US launches unarmed ICBM from California in test

A man walks by a TV screen showing a local news program reporting about North Korea's missile firing at Seoul Train Station in Seoul, South Korea, Wednesday, July 5, 2017. North Korea’s newly demonstrated missile muscle puts Alaska within range of potential attack and stresses the Pentagon’s missile defenses like never before. Even more worrisome, it may be only a matter of time before North Korea mates an even longer-range ICBM with a nuclear warhead, putting all of the U.S. at risk. (AP Photo/Lee Jin-man)

VANDENBERG AIR FORCE BASE, Calif. (AP) — The U.S. Air Force successfully launched an unarmed intercontinental ballistic missile from California, the fourth such test this year.

The 30th Space Wing says the Minuteman 3 missile launched at 2:10 a.m. Wednesday from Vandenberg Air Force Base, about 130 miles (209 kilometers) northwest of Los Angeles.

An Air Force statement said the test would show the effectiveness, readiness, and accuracy of the weapon system.

Minuteman missiles are regularly tested with launches from Vandenberg that send unarmed re-entry vehicles 4,200 miles (6,800 kilometers) across the Pacific to a target area at Kwajalein Atoll.

However, the latest U.S. launches come amid tensions with North Korea as that nation develops its own ICBMs.

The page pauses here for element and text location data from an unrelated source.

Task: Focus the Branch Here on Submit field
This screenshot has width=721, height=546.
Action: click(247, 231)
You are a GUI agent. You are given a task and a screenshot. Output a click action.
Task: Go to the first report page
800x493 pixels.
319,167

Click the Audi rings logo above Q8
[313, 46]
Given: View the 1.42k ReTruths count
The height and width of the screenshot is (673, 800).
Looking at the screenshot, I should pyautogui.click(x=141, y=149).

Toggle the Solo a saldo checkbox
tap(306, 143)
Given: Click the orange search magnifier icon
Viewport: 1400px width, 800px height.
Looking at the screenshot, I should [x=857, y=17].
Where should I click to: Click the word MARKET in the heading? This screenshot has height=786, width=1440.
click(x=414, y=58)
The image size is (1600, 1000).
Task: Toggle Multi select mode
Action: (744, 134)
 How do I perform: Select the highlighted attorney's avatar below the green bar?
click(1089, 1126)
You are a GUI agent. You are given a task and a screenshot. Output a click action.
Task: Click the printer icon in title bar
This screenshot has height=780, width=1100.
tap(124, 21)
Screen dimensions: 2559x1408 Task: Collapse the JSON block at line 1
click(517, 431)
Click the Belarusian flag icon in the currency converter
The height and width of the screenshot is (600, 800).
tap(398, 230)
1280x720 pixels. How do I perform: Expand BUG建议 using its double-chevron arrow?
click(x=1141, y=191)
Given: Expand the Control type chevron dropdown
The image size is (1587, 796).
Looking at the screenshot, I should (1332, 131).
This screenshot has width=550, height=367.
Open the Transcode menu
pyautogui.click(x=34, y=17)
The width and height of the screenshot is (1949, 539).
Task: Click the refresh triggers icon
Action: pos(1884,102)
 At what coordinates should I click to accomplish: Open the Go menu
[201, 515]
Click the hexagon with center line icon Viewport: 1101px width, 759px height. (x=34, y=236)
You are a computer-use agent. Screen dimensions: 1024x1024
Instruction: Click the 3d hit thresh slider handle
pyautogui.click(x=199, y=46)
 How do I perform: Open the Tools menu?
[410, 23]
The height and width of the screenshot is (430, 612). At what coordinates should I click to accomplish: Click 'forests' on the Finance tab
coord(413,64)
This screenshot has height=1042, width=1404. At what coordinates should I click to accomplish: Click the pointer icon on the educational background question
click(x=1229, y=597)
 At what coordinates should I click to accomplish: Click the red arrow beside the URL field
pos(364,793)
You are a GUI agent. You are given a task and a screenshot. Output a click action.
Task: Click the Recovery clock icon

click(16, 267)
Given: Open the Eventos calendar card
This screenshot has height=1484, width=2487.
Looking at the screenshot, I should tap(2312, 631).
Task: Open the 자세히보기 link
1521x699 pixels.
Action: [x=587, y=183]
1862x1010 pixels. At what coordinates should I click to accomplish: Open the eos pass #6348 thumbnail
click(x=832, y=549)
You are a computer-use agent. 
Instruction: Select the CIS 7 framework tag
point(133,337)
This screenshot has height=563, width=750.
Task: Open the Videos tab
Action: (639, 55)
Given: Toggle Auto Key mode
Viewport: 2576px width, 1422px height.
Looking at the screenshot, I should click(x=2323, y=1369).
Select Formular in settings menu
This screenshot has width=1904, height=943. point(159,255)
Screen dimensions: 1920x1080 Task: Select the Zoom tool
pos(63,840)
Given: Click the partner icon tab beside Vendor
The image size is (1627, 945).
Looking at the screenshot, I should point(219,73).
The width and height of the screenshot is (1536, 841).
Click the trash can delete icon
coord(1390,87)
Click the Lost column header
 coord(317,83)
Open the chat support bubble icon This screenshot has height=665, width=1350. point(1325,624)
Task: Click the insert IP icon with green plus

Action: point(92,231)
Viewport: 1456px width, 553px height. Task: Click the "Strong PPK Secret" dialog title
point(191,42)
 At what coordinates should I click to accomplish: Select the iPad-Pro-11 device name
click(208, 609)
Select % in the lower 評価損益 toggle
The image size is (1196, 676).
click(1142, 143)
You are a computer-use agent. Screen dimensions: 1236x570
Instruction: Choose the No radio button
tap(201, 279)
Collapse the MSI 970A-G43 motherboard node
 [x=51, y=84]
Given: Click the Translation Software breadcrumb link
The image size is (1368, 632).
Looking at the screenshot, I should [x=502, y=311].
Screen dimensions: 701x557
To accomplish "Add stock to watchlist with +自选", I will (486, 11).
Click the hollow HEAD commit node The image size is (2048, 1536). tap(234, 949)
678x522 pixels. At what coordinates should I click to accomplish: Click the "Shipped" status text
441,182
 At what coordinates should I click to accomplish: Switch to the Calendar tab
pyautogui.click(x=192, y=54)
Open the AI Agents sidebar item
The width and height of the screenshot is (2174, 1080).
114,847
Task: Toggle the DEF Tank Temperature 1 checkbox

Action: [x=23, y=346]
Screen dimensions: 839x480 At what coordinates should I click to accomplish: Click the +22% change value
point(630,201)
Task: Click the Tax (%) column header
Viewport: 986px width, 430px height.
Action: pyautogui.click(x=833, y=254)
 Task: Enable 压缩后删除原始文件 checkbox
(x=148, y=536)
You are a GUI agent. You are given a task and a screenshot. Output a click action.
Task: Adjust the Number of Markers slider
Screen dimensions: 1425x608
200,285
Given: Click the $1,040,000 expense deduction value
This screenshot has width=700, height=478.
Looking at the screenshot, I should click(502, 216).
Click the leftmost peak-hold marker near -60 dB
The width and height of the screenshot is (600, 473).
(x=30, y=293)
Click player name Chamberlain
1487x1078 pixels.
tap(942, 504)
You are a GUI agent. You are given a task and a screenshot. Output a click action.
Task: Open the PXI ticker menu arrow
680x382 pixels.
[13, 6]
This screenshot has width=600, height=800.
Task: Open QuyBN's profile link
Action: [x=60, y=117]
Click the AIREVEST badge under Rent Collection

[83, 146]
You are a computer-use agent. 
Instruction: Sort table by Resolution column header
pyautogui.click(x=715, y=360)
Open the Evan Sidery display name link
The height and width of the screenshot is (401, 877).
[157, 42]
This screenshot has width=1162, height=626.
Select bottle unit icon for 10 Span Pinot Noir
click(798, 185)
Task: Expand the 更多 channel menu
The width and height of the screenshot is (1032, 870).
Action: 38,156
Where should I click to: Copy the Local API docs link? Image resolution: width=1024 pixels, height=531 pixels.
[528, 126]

Flight data on North Korea’s most recent test, conducted Friday, showed that a broad part of the mainland United States, including Los Angeles and Chicago, is now in range of Pyongyang’s weapons, according to analysts.

In response, the U.S. Air Force flew two B-1 bombers over the Korean Peninsula on Sunday in a show of force. The U.S. also said it conducted a successful test of a missile defense system located in Alaska.

Previous Minuteman ICBM launches this year were conducted in February, April and May. That month, the Air Force also conducted a test of a missile interceptor launched from Vandenberg. The interceptor destroyed a mock warhead over the Pacific.